Kaesong is a special administrative region of North Korea formed in 2002 featuring the Kaesong Industrial Park, a collaborative economic development zone with South Korea. The park is located 10 kilometres north of the Korean Demilitarised Zone and allows South Korean companies to employ cheap skilled labour whilst providing North Korea with an important source of foreign currency.
South Korea offers North talks over Kaesong, warns on refusal
South Korea on Thursday offered North Korea formal talks on suspended operations at their joint Kaesong industrial zone, and hinted it might pull out entirely if Pyongyang declines.
The South said it was offering working-level talks to resolve the impasse over Kaesong, a rare symbol of inter-Korean cooperation that has become the most notable victim of escalating military tensions on the Korean peninsula.
But the offer came with an ultimatum of unspecified “significant measures” if Pyongyang fails to accept the proposal within 24 hours.
“There is no change on our stance to support the stable operation and improvement” of Kaesong, Unification Ministry Spokesman Kim Hyung-seok said.
“But we cannot let this situation continue as it is,” he added. “If North Korea rejects our proposal... we have no choice but to take significant measures.”
Kim did not elaborate, but the ultimatum suggested South Korea was considering a permanent withdrawal from the zone, which normally employs 53,000 workers at 123 South Korean companies.
The talks proposed by Seoul would be between the respective heads of the North and South management committees that oversee Kaesong operations.
The proposal came a day after Seoul announced pan-governmental action to help firms with factories in Kaesong deal with liquidity problems caused by lost production and the cancellation of orders.
Established in 2004 and lying 10 kilometres inside North Korea, Kaesong is a crucial hard currency source for the impoverished North, through taxes and revenues, and from its cut of the workers’ wages.
The project was born out of the “Sunshine Policy” of inter-Korean conciliation initiated in the late 1990s by South Korean President Kim Dae-jung which led to a historic summit with North Korean leader Kim Jong-il in 2000.
It operates as a collaborative economic development zone that hosts South Korean companies attracted by its source of cheap, educated, skilled labour.
Turnover last year was reported at US$469.5 million, with accumulated turnover since 2004 standing at US$1.98 billion.
The Korean peninsula was already engulfed in a cycle of escalating tensions – triggered by the North’s nuclear test in February – when Pyongyang decided on April 3 to block all South Korean access to Kaesong.
Angered by the South’s defence minister’s remarks on the existence of a “military” contingency plan to protect South Korean staff in Kaesong, the North then pulled out its entire workforce on April 9 and suspended operations.

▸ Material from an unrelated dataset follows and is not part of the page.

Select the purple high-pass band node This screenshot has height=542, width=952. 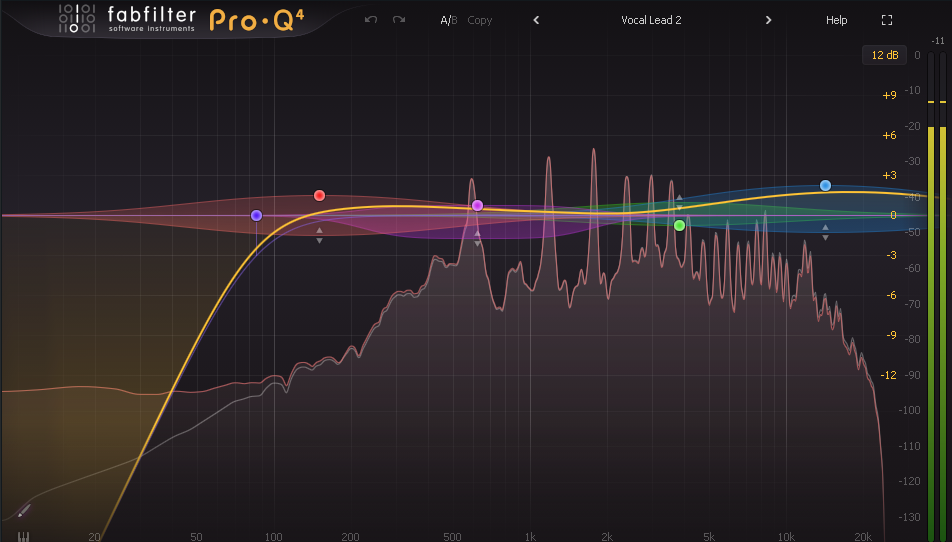[x=257, y=215]
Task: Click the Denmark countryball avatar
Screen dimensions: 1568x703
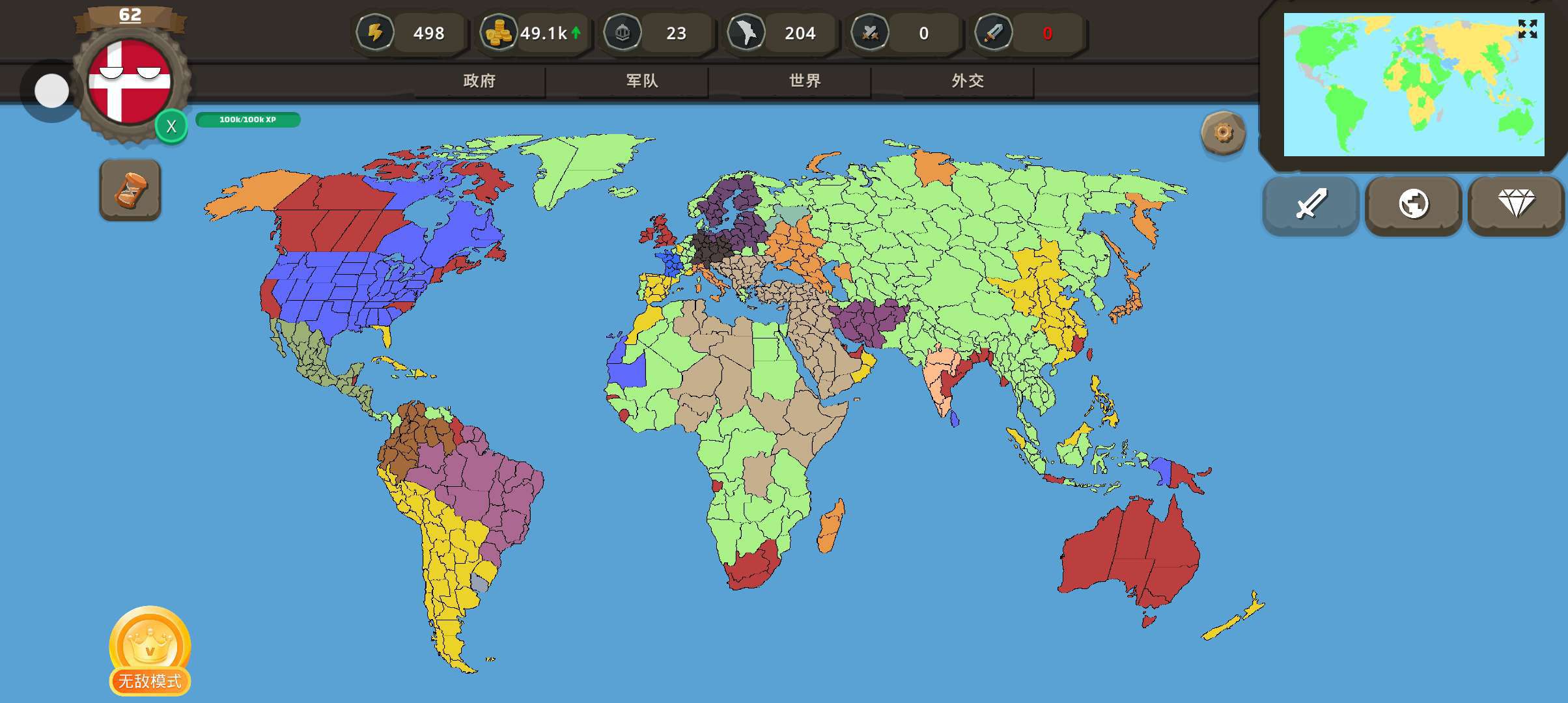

Since then it has denied repeated requests to send food and other supplies to South Koreans who opted to remain in the zone to maintain their non-running production lines.
The association that represents the interests of the South Korean firms in Kaesong said it hoped the working-level talks would begin “as soon as possible”.
In a statement, the association noted that the initial agreement establishing Kaesong committed both sides to keep the zone going for 50 years.
“Businessmen in Kaesong will not give up the right guaranteed by both governments,” the statement said.
Even given the soaring tensions, the North’s decision to suspend operations at Kaesong was unexpected, as neither side has allowed previous crises to significantly affect the complex.
Permanent closure would wipe out the last remaining point of contact and cooperation between North and South, which remain technically at war after the 1950-53 Korean war was concluded with a ceasefire rather than a peace treaty.
There are currently 176 South Korean staff still in Kaesong, compared with the usual number of around 850.
“The South is likely to order all remaining personnel to pull out of Kaesong,” predicted Cho Bong-hyun of the IBK Economic Research Institute in Seoul.
“Both South and North Korea are reluctant to become the first one to mention the closure of Kaesong outright in order to avoid responsibility,” Cho said.
Usually hundreds of South Korean managers and other workers pass through the border crossing leading to Kaesong every day.
Some have continued to show up at the border crossing on a daily basis in the unrealised hope that the North might lift the access ban.